The genius of Grindhouse is in T&R's ability to recreate the cheesiness of exploitation movies as well as the poor quality of the physical film itself. On the big screen, Grindhouse looks like a film that has been shown over and over so often it is damaged, at times beyond recognition. Both movies have missing reels at the end of the second act, leaviing viewers wondering about the details that they missed (but still able to follow the story). In Death Proof there are actually ten seconds where the screen just says 'Reel Missing.' There are also the internal inconsistencies like the use of cell phones in a movie that otherwise feels like it was filmed in the 1970s. Even in the story-telling itself, Grindhouse lacks the character development and emotional depth associated with good film making, but the visuals are compelling because they titillate and transfix the viewer.

Like the original double features found in grindhouses, the movie includes trailers and advertisements. Some of the best work on Grindhouse is in the fake trailers. Machete, Werewolf Women of the SS, Don't, and Thanksgiving are hysterically funny, zeroing on what made the exploitation genre so compelling, the advertising. The fake trailers were directed by some of today's most creative directors including Rodriguez (who wrote Machete in 1993 as a feature film), Rob Zombie (House of a 1000 Corpses), Eli Roth (Hostel) and Edgar Wright (Shaun of the Dead). There is even talk of making a couple of these into a Grindhouse II.

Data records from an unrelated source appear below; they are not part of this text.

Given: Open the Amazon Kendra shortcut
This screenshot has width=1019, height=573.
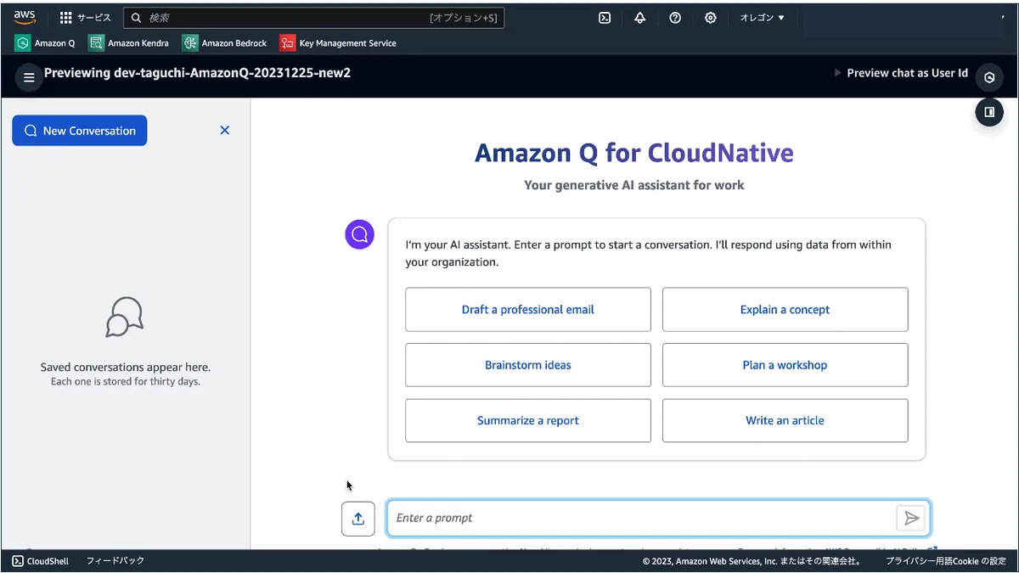Looking at the screenshot, I should click(129, 43).
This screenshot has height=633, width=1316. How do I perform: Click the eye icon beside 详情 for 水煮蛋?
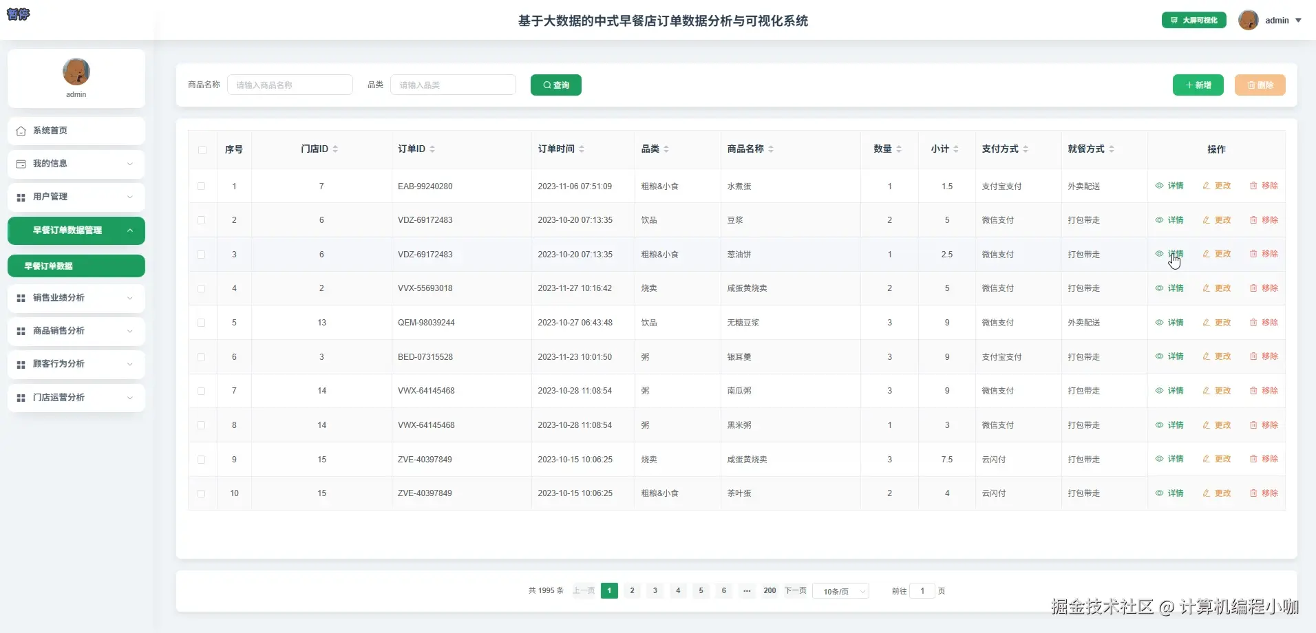point(1160,185)
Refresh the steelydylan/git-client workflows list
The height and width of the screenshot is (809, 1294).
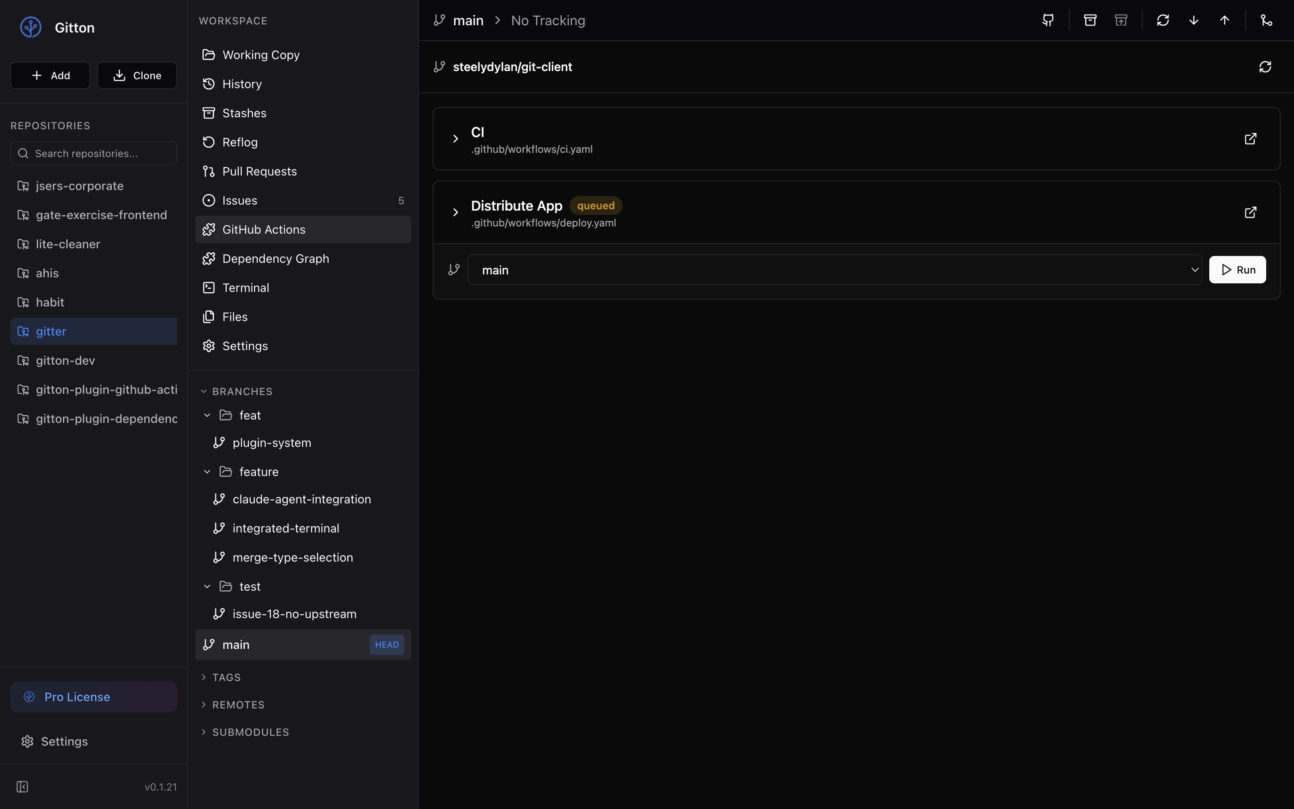pos(1265,67)
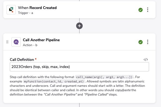Viewport: 161px width, 107px height.
Task: Click the Record Created trigger app icon
Action: [x=11, y=10]

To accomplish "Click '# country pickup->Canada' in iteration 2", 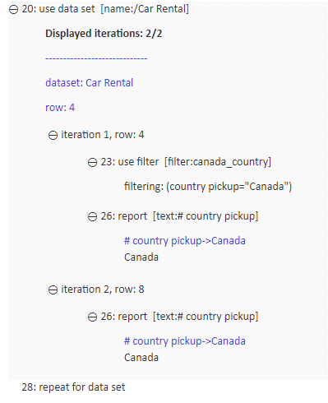I will pyautogui.click(x=185, y=341).
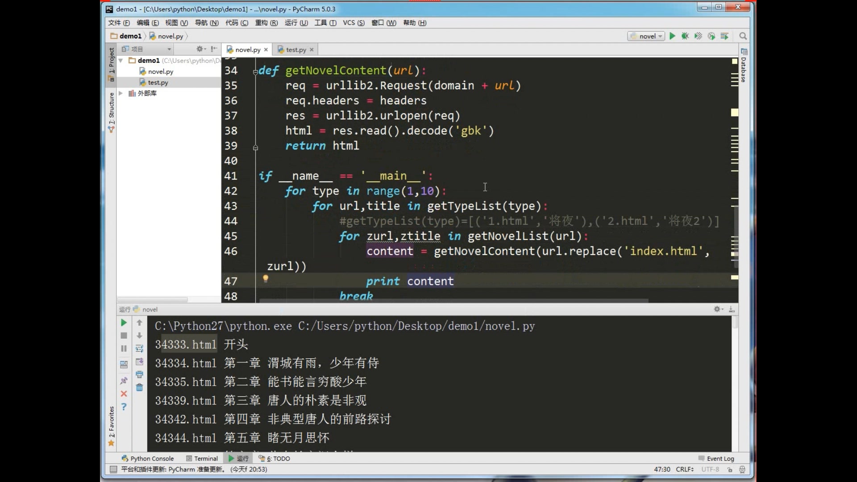Clear console output with trash icon

click(139, 387)
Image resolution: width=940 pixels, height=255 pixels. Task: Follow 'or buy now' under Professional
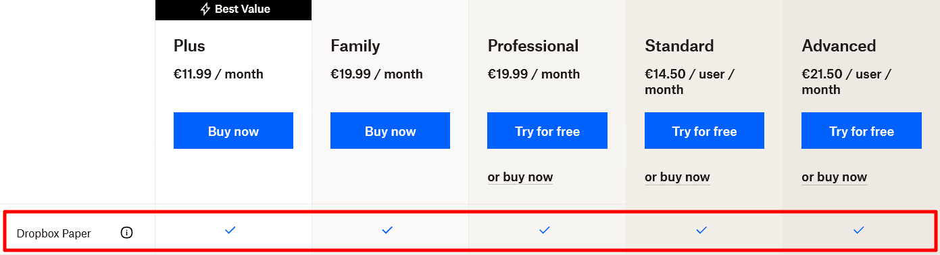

What makes Grindhouse standout from most of the exploitation genre is that like Tarantino's Kill Bill, this is a movie that empowers women. They are not only equal to men, but in fact, they are stronger than the men. It is Rose McGowan in Planet Terror who becomes the leader of the surviving humans, and Stuntman Mike gets his just desserts from three women. Though many will complain about the post-millenial violence, few can complain about its treatment of women.